Giving bad advice ("Use eval!", without mentioning the dangers) is a sign that you are either intentionally trying to mislead them so that they never make any mods to compete with your own, or it shows that you don't understand how to teach others properly.
Specifically in this thread, you gave a snippet of code that, clearly, you were proud about having devised yourself, since it clearly solved the person's problem. Except, you didn't put the time in to explain how to use it, any drawbacks, or, really, how it supposedly solves their problem! First, you assume that they know that eval takes a string of code. Imagine their surprise if they end up getting a
syntax error once per second as soon as they try to loop(myFunc, 1000); Or worse, loop(myFunc, 1); /*That is one second, right?*/. So, assuming they understand that eval takes a string and that schedule measures in thousandths of a second, and that eval executes code, so they'll need to add brackets and a semicolon, why would they need to ask the question in the first place?
Oh, and what if they were asking about recursion, rather than looping over time? Less likely, but entirely plausible, from their less-than-perfectly-clear phrasing?
So, your response is to give an overgeneralized solution that you are too proud of to accept any sort of criticism, and that you feel can solve any problem. A function so well thought out that nobody could possibly need an explaination for how it works. A function that will doubtlessly be copy-pasted into numerous other add-ons, with the same exact name. Oh, and then someone modifies it. Gasp! But why? It's clearly a perfect function, there is no reason at all possible that would cause somebody to ever edit it!

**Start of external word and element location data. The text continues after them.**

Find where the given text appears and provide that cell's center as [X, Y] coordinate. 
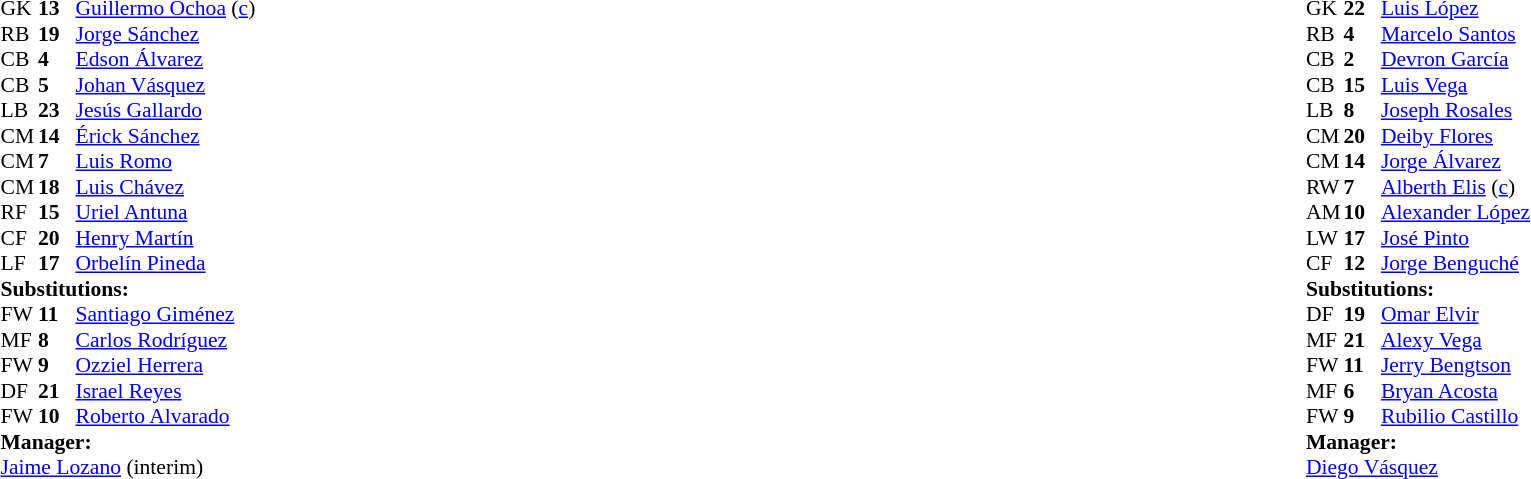
2 [1362, 59]
Israel Reyes [166, 391]
LW [1325, 238]
Roberto Alvarado [166, 417]
Luis Vega [1456, 85]
Devron García [1456, 59]
Bryan Acosta [1456, 391]
Jesús Gallardo [166, 111]
5 [57, 85]
RW [1325, 187]
Alexander López [1456, 213]
Edson Álvarez [166, 59]
Johan Vásquez [166, 85]
23 [57, 111]
Omar Elvir [1456, 315]
José Pinto [1456, 238]
Uriel Antuna [166, 213]
Joseph Rosales [1456, 111]
Marcelo Santos [1456, 34]
18 [57, 187]
Orbelín Pineda [166, 263]
Henry Martín [166, 238]
12 [1362, 263]
Ozziel Herrera [166, 365]
Rubilio Castillo [1456, 417]
Carlos Rodríguez [166, 340]
Santiago Giménez [166, 315]
Érick Sánchez [166, 136]
Luis Chávez [166, 187]
Luis Romo [166, 161]
RF [19, 213]
LF [19, 263]
Jorge Sánchez [166, 34]
AM [1325, 213]
Jerry Bengtson [1456, 365]
6 [1362, 391]
Alberth Elis (c) [1456, 187]
Alexy Vega [1456, 340]
Jorge Álvarez [1456, 161]
Jorge Benguché [1456, 263]
Deiby Flores [1456, 136]
Detect which cell encompasses the target text, then output its [x, y] center coordinate. 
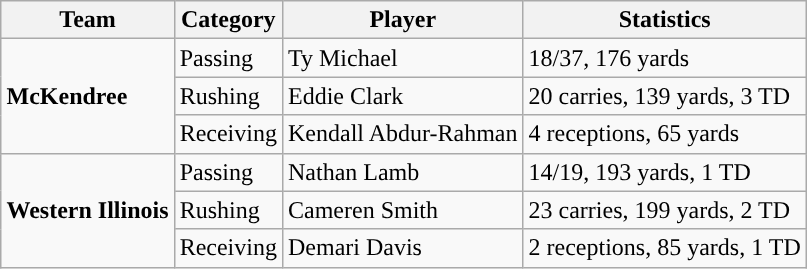
Kendall Abdur-Rahman [402, 134]
Eddie Clark [402, 96]
Category [228, 20]
18/37, 176 yards [664, 58]
Statistics [664, 20]
McKendree [88, 96]
2 receptions, 85 yards, 1 TD [664, 248]
Player [402, 20]
Cameren Smith [402, 210]
4 receptions, 65 yards [664, 134]
Nathan Lamb [402, 172]
Team [88, 20]
Demari Davis [402, 248]
20 carries, 139 yards, 3 TD [664, 96]
Western Illinois [88, 210]
Ty Michael [402, 58]
14/19, 193 yards, 1 TD [664, 172]
23 carries, 199 yards, 2 TD [664, 210]
Output the [X, Y] coordinate of the center of the cell containing the given text.  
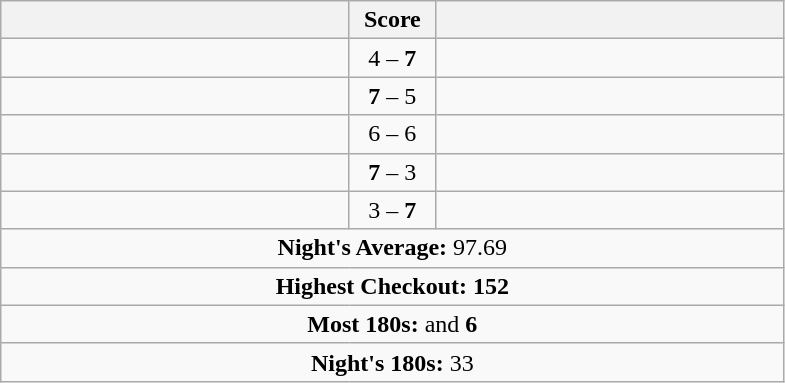
Night's 180s: 33 [392, 362]
Highest Checkout: 152 [392, 286]
Score [392, 20]
6 – 6 [392, 134]
3 – 7 [392, 210]
4 – 7 [392, 58]
Night's Average: 97.69 [392, 248]
7 – 5 [392, 96]
7 – 3 [392, 172]
Most 180s: and 6 [392, 324]
Pinpoint the cell where the given text exists, returning its (x, y) midpoint coordinate. 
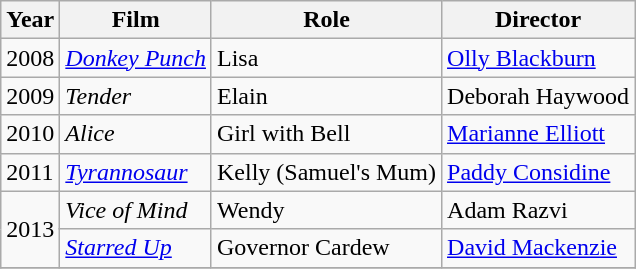
Lisa (326, 58)
Olly Blackburn (538, 58)
Kelly (Samuel's Mum) (326, 172)
Role (326, 20)
Tyrannosaur (136, 172)
Film (136, 20)
Elain (326, 96)
2008 (30, 58)
2013 (30, 229)
Vice of Mind (136, 210)
Alice (136, 134)
Deborah Haywood (538, 96)
Starred Up (136, 248)
Governor Cardew (326, 248)
Girl with Bell (326, 134)
2011 (30, 172)
Director (538, 20)
Year (30, 20)
David Mackenzie (538, 248)
Paddy Considine (538, 172)
Donkey Punch (136, 58)
Adam Razvi (538, 210)
2010 (30, 134)
Wendy (326, 210)
2009 (30, 96)
Marianne Elliott (538, 134)
Tender (136, 96)
Identify which cell holds the provided text, then report its (x, y) central coordinate. 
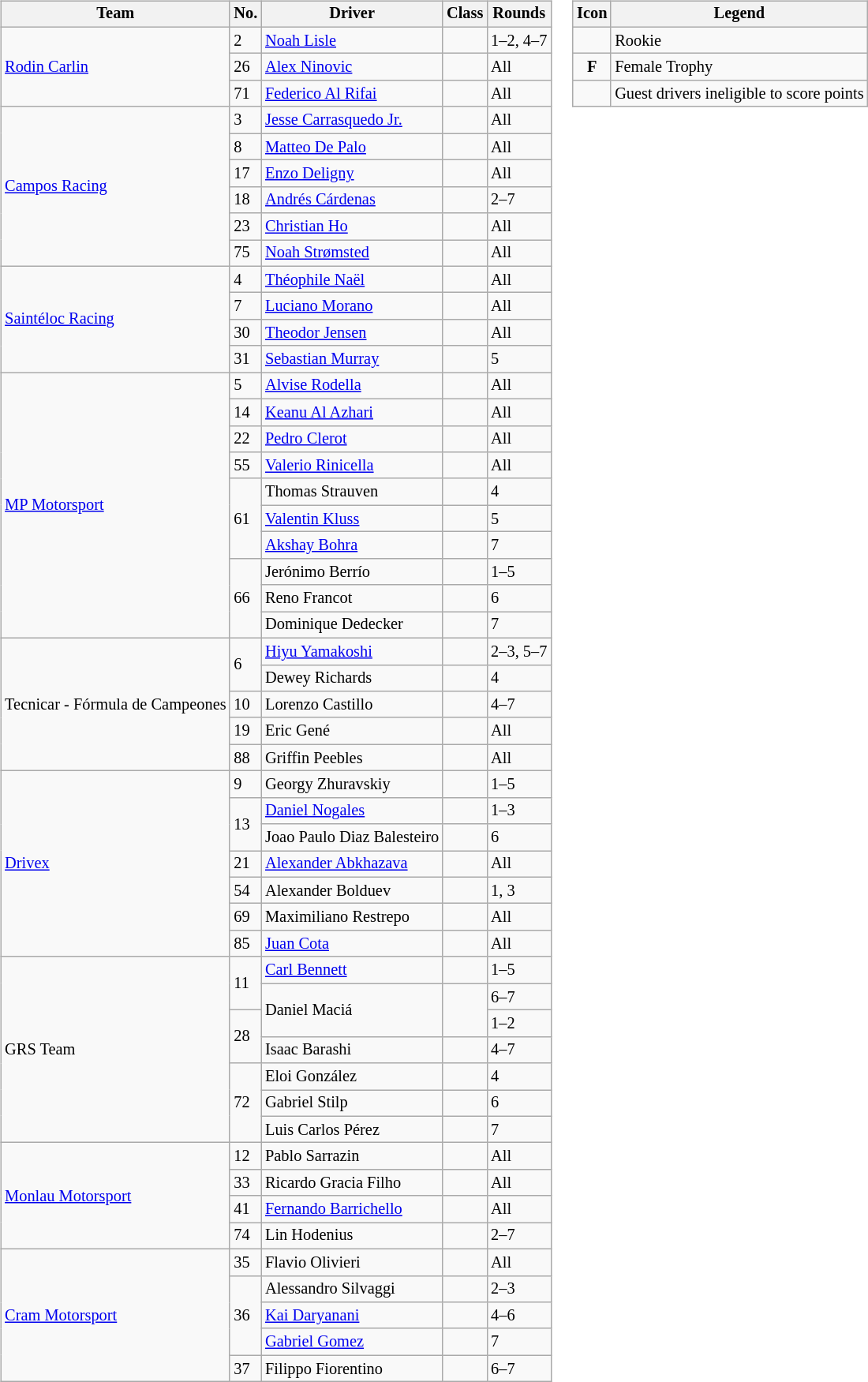
Pedro Clerot (352, 439)
Cram Motorsport (115, 1315)
75 (245, 253)
Team (115, 14)
Reno Francot (352, 598)
Valentin Kluss (352, 518)
1–2, 4–7 (519, 40)
Drivex (115, 864)
Monlau Motorsport (115, 1196)
2–3, 5–7 (519, 651)
Ricardo Gracia Filho (352, 1183)
2 (245, 40)
Maximiliano Restrepo (352, 917)
Griffin Peebles (352, 758)
26 (245, 67)
Alvise Rodella (352, 386)
Flavio Olivieri (352, 1262)
71 (245, 94)
Dominique Dedecker (352, 625)
11 (245, 983)
31 (245, 359)
Saintéloc Racing (115, 319)
36 (245, 1315)
Alessandro Silvaggi (352, 1289)
Noah Strømsted (352, 253)
Georgy Zhuravskiy (352, 784)
3 (245, 120)
Eloi González (352, 1076)
Guest drivers ineligible to score points (739, 94)
9 (245, 784)
28 (245, 1037)
22 (245, 439)
Kai Daryanani (352, 1315)
10 (245, 705)
2–3 (519, 1289)
Juan Cota (352, 944)
Isaac Barashi (352, 1049)
Rodin Carlin (115, 66)
Keanu Al Azhari (352, 412)
23 (245, 226)
14 (245, 412)
Andrés Cárdenas (352, 200)
17 (245, 174)
Fernando Barrichello (352, 1209)
37 (245, 1368)
55 (245, 466)
1, 3 (519, 890)
GRS Team (115, 1049)
Legend (739, 14)
Gabriel Stilp (352, 1103)
12 (245, 1156)
Sebastian Murray (352, 359)
88 (245, 758)
Luciano Morano (352, 306)
19 (245, 731)
Icon (592, 14)
Rounds (519, 14)
13 (245, 824)
33 (245, 1183)
4–6 (519, 1315)
30 (245, 333)
Daniel Maciá (352, 1010)
Thomas Strauven (352, 492)
Hiyu Yamakoshi (352, 651)
MP Motorsport (115, 505)
Eric Gené (352, 731)
Matteo De Palo (352, 147)
69 (245, 917)
Alexander Abkhazava (352, 864)
Akshay Bohra (352, 545)
8 (245, 147)
Alexander Bolduev (352, 890)
No. (245, 14)
85 (245, 944)
Pablo Sarrazin (352, 1156)
Théophile Naël (352, 279)
Tecnicar - Fórmula de Campeones (115, 704)
1–3 (519, 810)
Noah Lisle (352, 40)
Jesse Carrasquedo Jr. (352, 120)
Lin Hodenius (352, 1236)
18 (245, 200)
Alex Ninovic (352, 67)
Jerónimo Berrío (352, 571)
Campos Racing (115, 186)
Daniel Nogales (352, 810)
66 (245, 598)
Filippo Fiorentino (352, 1368)
1–2 (519, 1023)
54 (245, 890)
41 (245, 1209)
Carl Bennett (352, 970)
72 (245, 1103)
Christian Ho (352, 226)
Dewey Richards (352, 678)
Federico Al Rifai (352, 94)
Female Trophy (739, 67)
Valerio Rinicella (352, 466)
Joao Paulo Diaz Balesteiro (352, 837)
Rookie (739, 40)
61 (245, 518)
Gabriel Gomez (352, 1341)
Enzo Deligny (352, 174)
Class (465, 14)
F (592, 67)
Luis Carlos Pérez (352, 1129)
Lorenzo Castillo (352, 705)
Driver (352, 14)
21 (245, 864)
74 (245, 1236)
Theodor Jensen (352, 333)
35 (245, 1262)
Identify which cell holds the provided text, then report its (X, Y) central coordinate. 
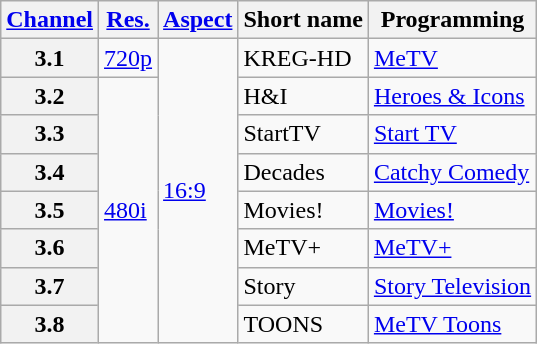
TOONS (303, 324)
MeTV Toons (452, 324)
3.3 (50, 134)
KREG-HD (303, 58)
Res. (128, 20)
StartTV (303, 134)
480i (128, 210)
3.5 (50, 210)
Story (303, 286)
Programming (452, 20)
Channel (50, 20)
Decades (303, 172)
3.7 (50, 286)
Story Television (452, 286)
MeTV (452, 58)
720p (128, 58)
Catchy Comedy (452, 172)
Short name (303, 20)
3.1 (50, 58)
3.8 (50, 324)
Start TV (452, 134)
H&I (303, 96)
Heroes & Icons (452, 96)
16:9 (198, 191)
3.6 (50, 248)
3.2 (50, 96)
3.4 (50, 172)
Aspect (198, 20)
Capture the cell that displays the provided text and extract its [x, y] central coordinate. 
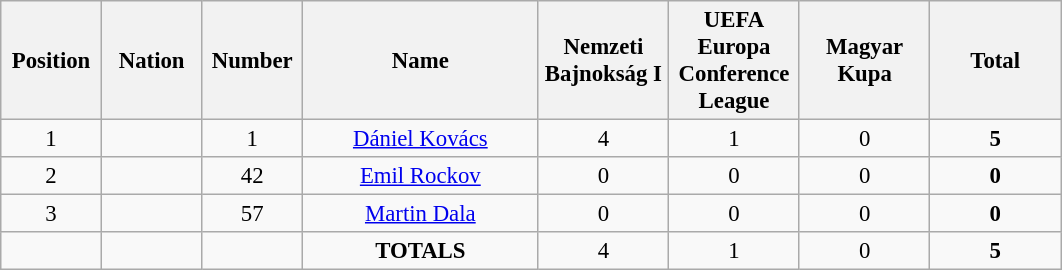
UEFA Europa Conference League [734, 60]
Total [996, 60]
57 [252, 214]
TOTALS [421, 251]
Position [52, 60]
Emil Rockov [421, 176]
Magyar Kupa [864, 60]
Nation [152, 60]
Dániel Kovács [421, 139]
3 [52, 214]
Nemzeti Bajnokság I [604, 60]
Name [421, 60]
Martin Dala [421, 214]
Number [252, 60]
42 [252, 176]
2 [52, 176]
For the text-containing cell, return its midpoint in (x, y) coordinate format. 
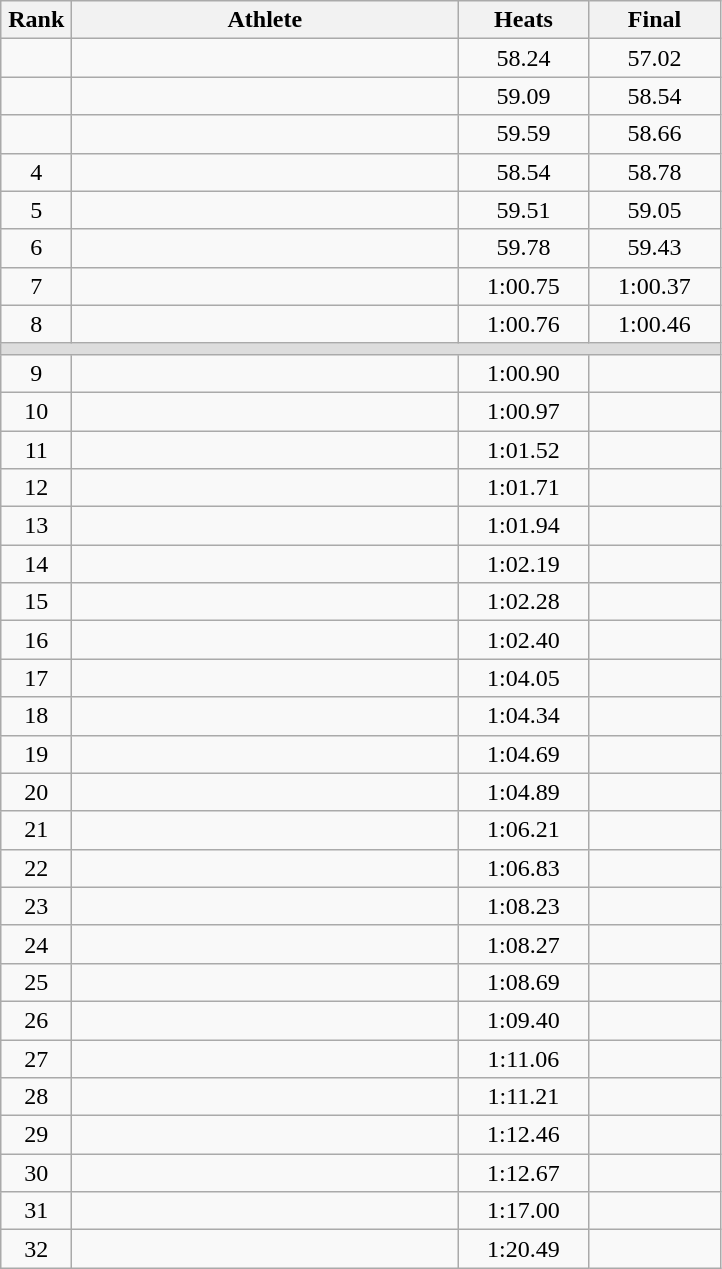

Except someone does. And then everyone who downloads it and any other add-on that uses your function get to experience the joys of subtle version incompatibilities!
If you share code, you must take the responsibility to ensure that it's recipients understand how it works. Otherwise, you are irresponsibly subjecting countless people playing to numerous bugs because somebody took your code and broke it because they didn't understand it.